Why is the worst thing you can call someone female genetalia. We don't mind calling someone a dick.

Reclaim cunt!

catgirl2012 · 10/08/2012 08:47

Don't go if you don't want to and don't want the friendship (sounds like you don't) but do let her know in advance you are not going. Make up any excuse if you feel the need, but tell her - don't just not turn up - that would be U.

Cunt, cunty cunt.

honeytea · 10/08/2012 08:54

I think you should go and bite your tongue, it sounds like she was out of order but she probably either can't remember or she is really embarrassed. Are there any cheap things on the wedding list?

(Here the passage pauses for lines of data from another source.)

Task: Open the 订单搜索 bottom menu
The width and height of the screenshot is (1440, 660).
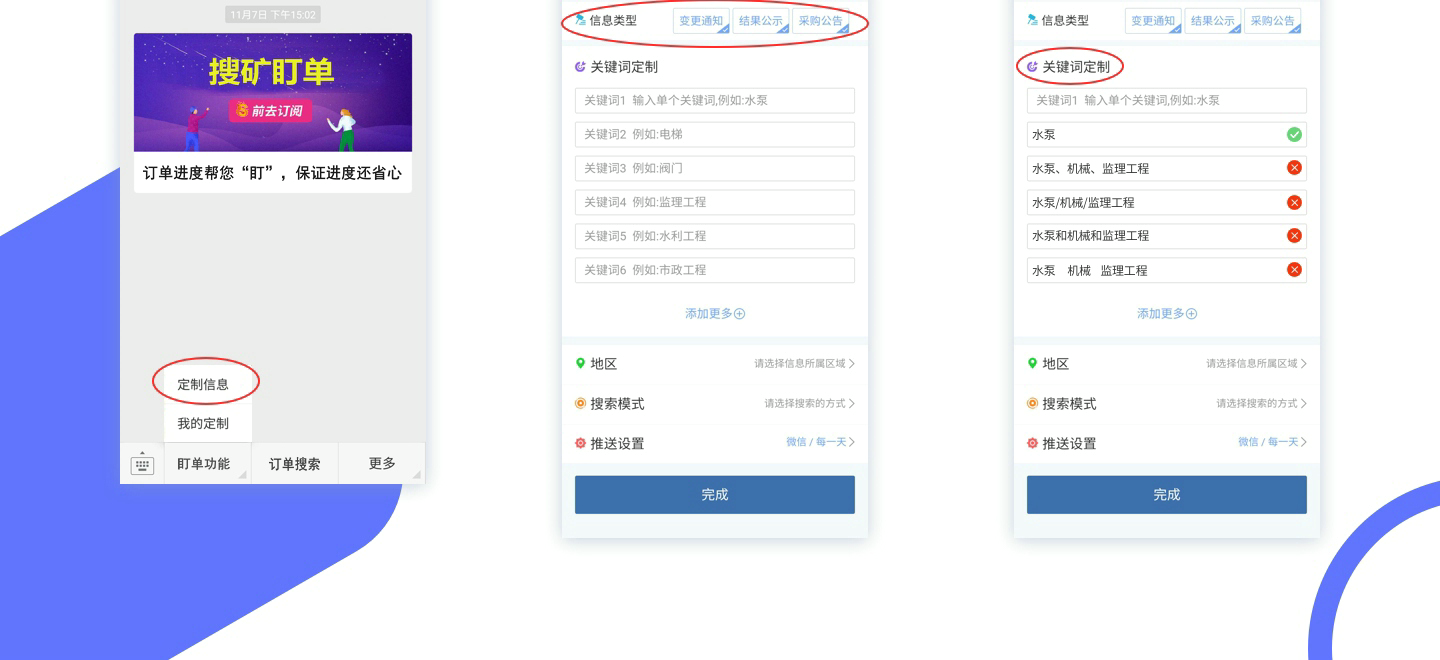Action: [x=295, y=464]
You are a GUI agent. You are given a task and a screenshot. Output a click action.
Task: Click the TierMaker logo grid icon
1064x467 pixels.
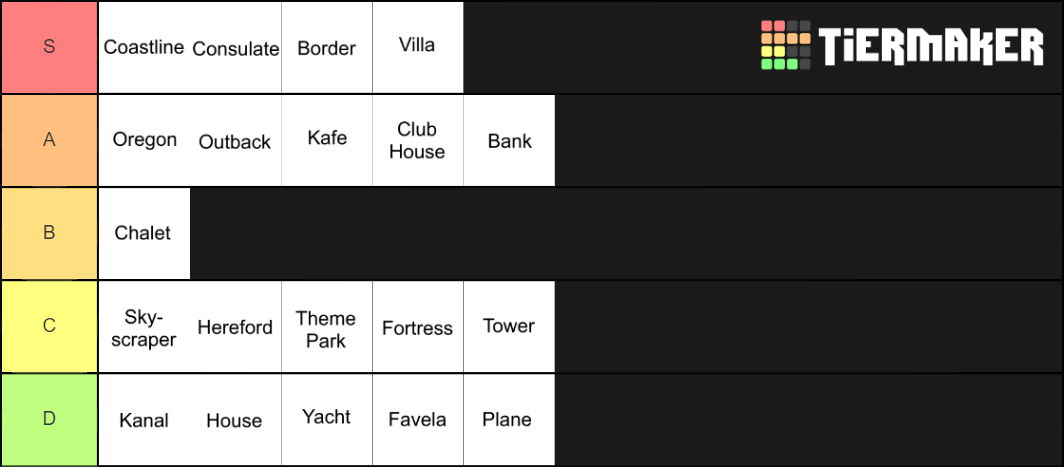pyautogui.click(x=785, y=45)

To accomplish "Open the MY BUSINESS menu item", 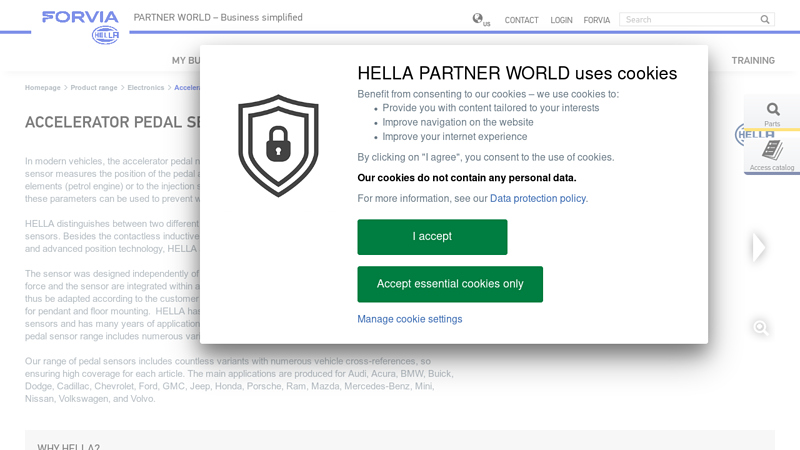I will (186, 60).
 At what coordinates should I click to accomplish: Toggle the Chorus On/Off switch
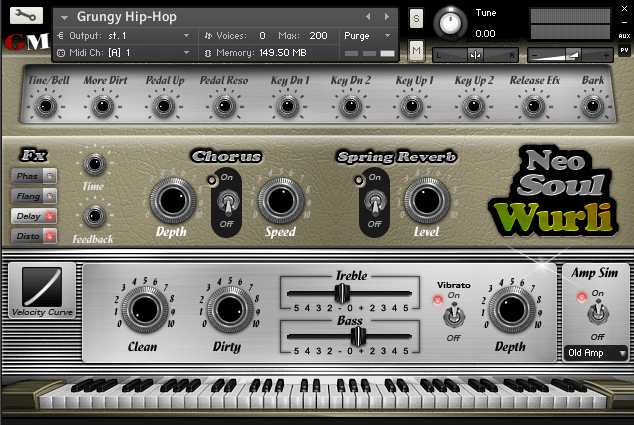(227, 202)
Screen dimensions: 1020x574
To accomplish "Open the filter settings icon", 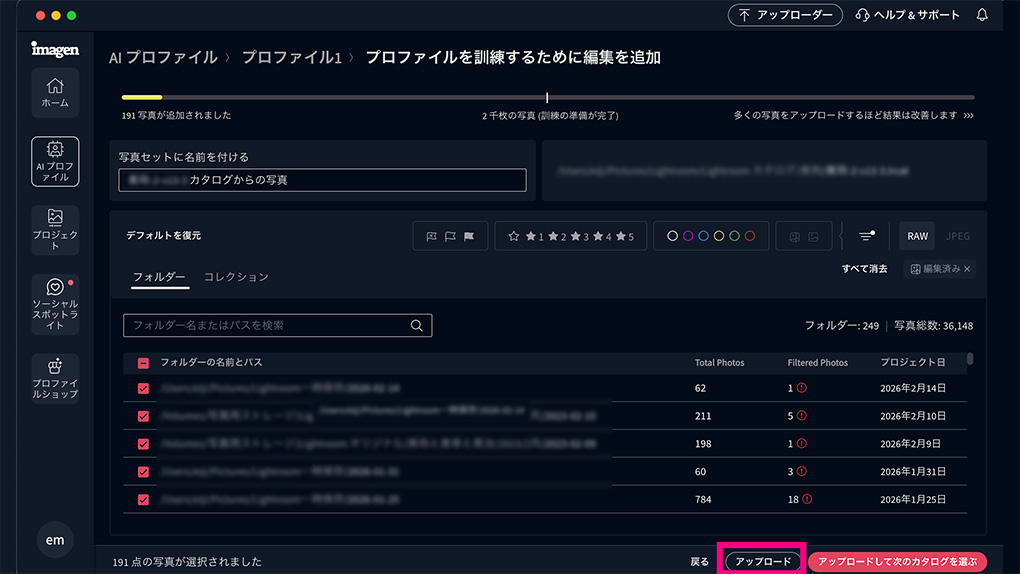I will (x=867, y=236).
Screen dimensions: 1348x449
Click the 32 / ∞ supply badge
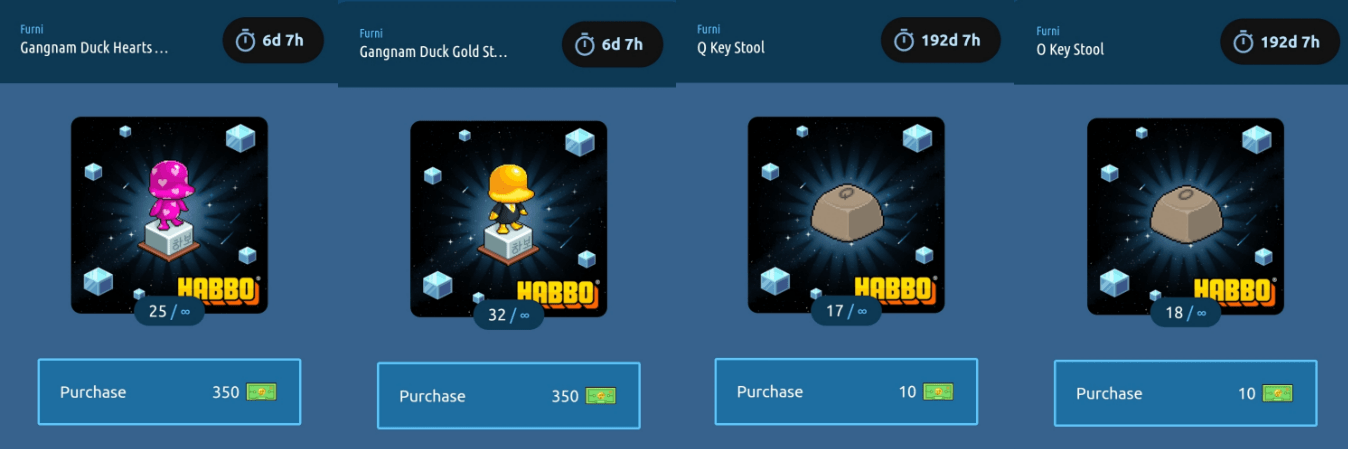509,315
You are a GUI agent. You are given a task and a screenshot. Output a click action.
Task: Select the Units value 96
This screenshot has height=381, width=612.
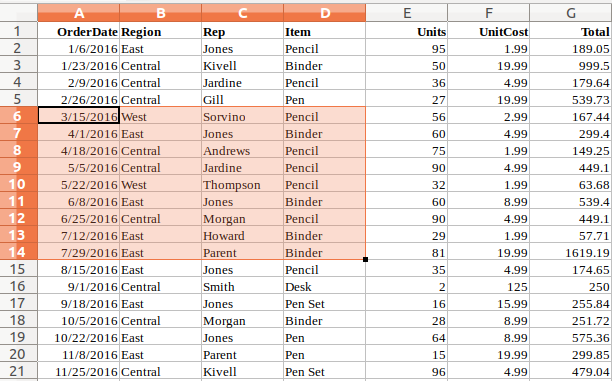[x=407, y=371]

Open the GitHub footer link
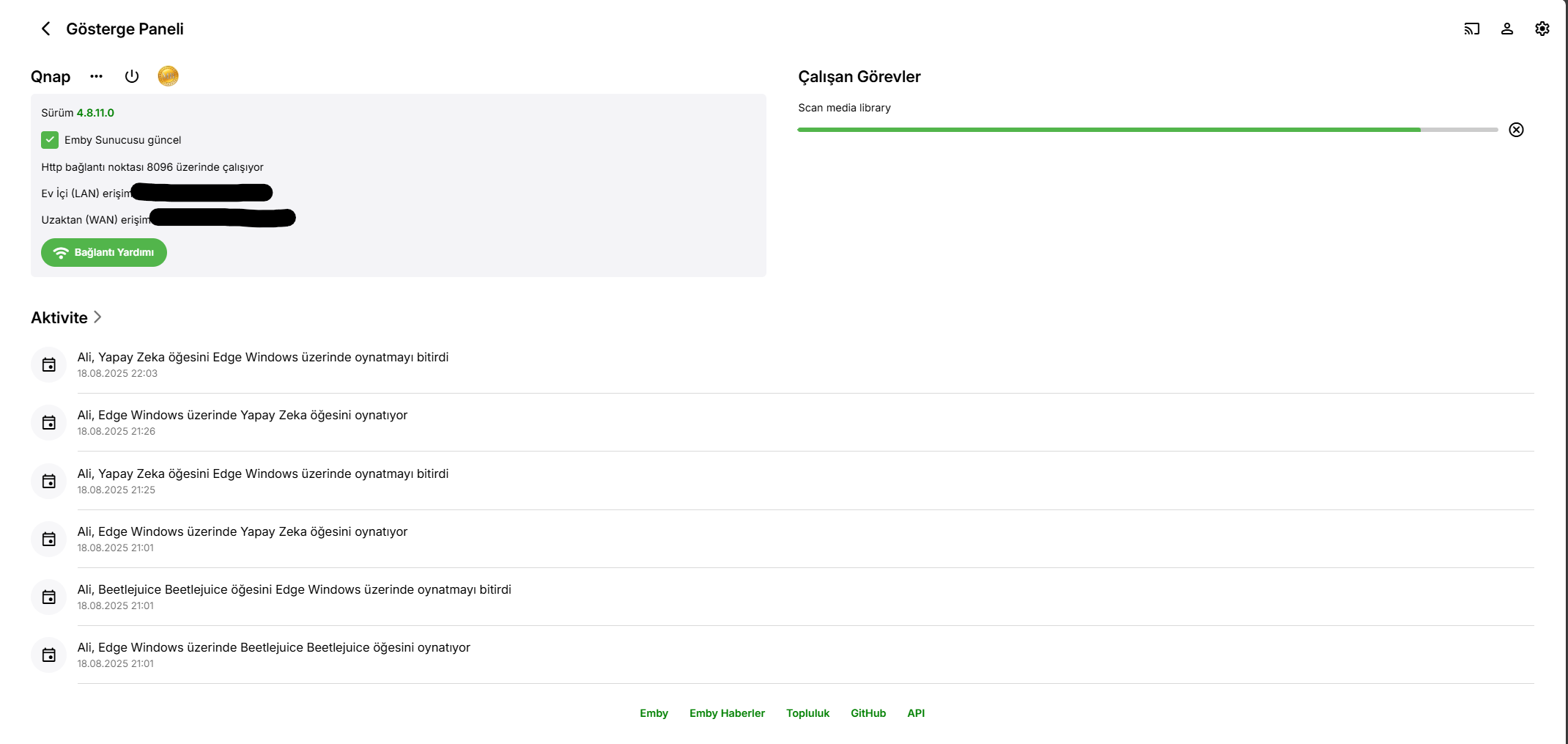pos(868,713)
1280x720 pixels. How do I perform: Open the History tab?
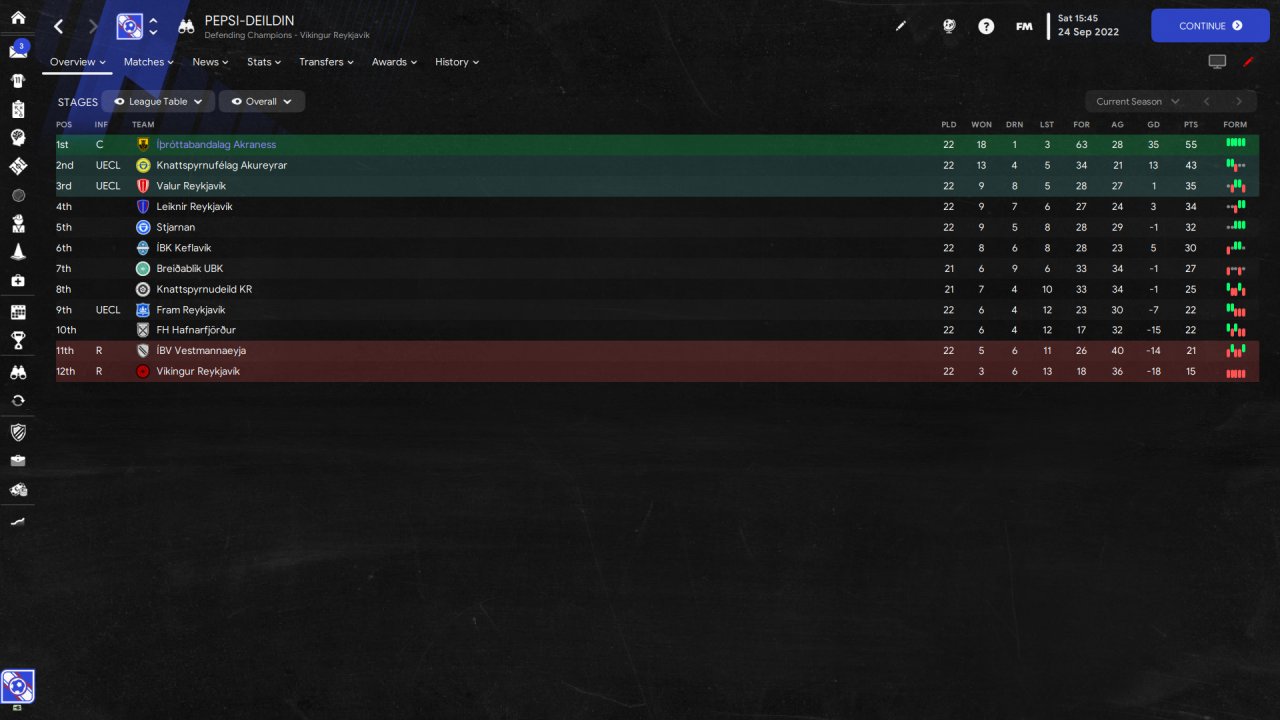click(x=456, y=62)
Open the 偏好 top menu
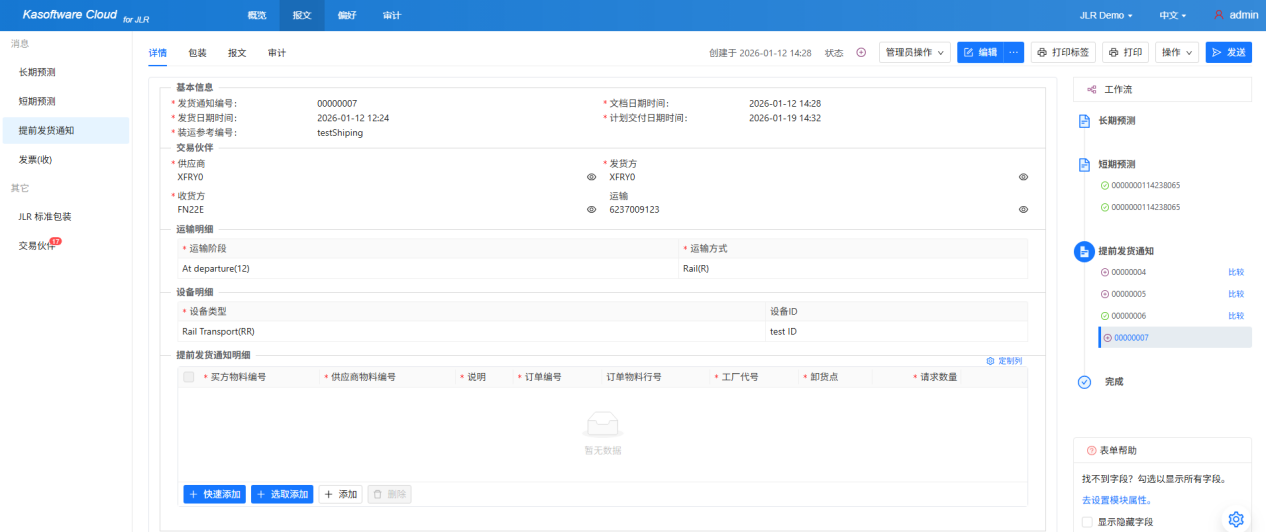This screenshot has width=1266, height=532. pos(347,16)
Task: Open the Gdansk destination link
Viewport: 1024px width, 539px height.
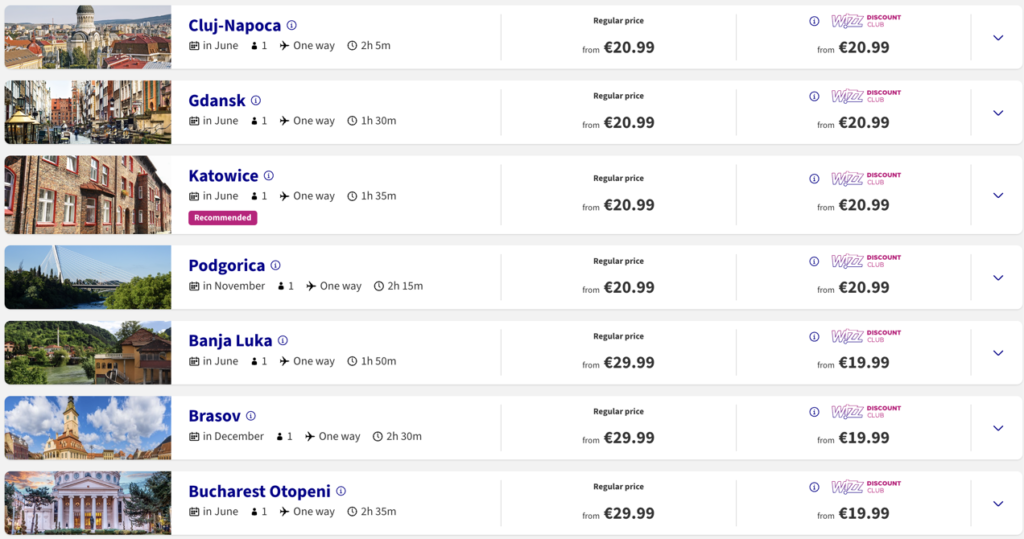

If not give them vouchers for whatever value you want.

As for the word cunt, I like my cunt very much, it would be a compliment if I called someone a cunt ;)

Pagwatch · 10/08/2012 09:02

Grin why, thank you!

Actually that works Honeytea

Poster "you cunt"
Honeytea "why, thank you"

It is both charming and pa

LRDtheFeministDragon · 10/08/2012 09:34

Since we're sharing, have you come across 'I would call you a cunt but you don't have the depth, warmth, or functionality'? I am very fond of that, I got it off someone on here.

Anyway - OP, no, don't just not attend. It's a shit thing to do and you're taking out a row on her DH-to-be as well as her. If you must cry off, do it properly and asap - you can make up an excuse, but not turning up at the last minute is a really horrible thing to do, IMO.

Margerykemp · 10/08/2012 09:39

One strike and she's out? You're not a very forgiving friend are you?

People arse up when they're too drunk. It's highly unlikely she'll be like that during her wedding.

Put it down as a one off and carry on as before.

ginnybag · 10/08/2012 09:39

@LRD - that's brilliant. I'm going to have to find a reason for using that!

catgirl2012 · 10/08/2012 09:40

Ooh I'm pinching that LRD Grin

I wonder if I coulf use it at work without getting fired? It would be so apt so often...........

LRDtheFeministDragon · 10/08/2012 09:40

It's good, isn't it?

I love MN, it provides the best insults.

EdithWeston · 10/08/2012 09:42

You've been asked and accepted. This is a wedding, not a night out or other party.

I'm somewhat with your Gran on this; the only acceptable reasons to miss in these circumstances are (genuine) illness or close bereavement.

If you do cancel, then your act will break the friendship irrevocably, with it being you who has done the unacceptable act (everyone else will think drunken rudeness is subjective, will see the other hens stranding, assume it's not so bad, and that you are the one behaving atrociously.

catgirl2012 · 10/08/2012 09:43

I hope the bride is like that at the wedding.

Imagine her stumbling down the aisle and calling everyone a cunt :) I would love to go to such a wedding

DawnOfTheDee · 10/08/2012 09:43

Agree that she probably doesn't remember what she did at all or has that horrible feeling of shame but doesn't remember exactly what happened (and maybe too embarrassed to ask).

Some people are horrible drunks....some people will occasionally be a horrible drunk if they have something upsetting or stressful going on in their lives.

If I were you I would definitely go to the wedding and depending on how your friendship works would meet up with her asap and have a bit of a heart to heart.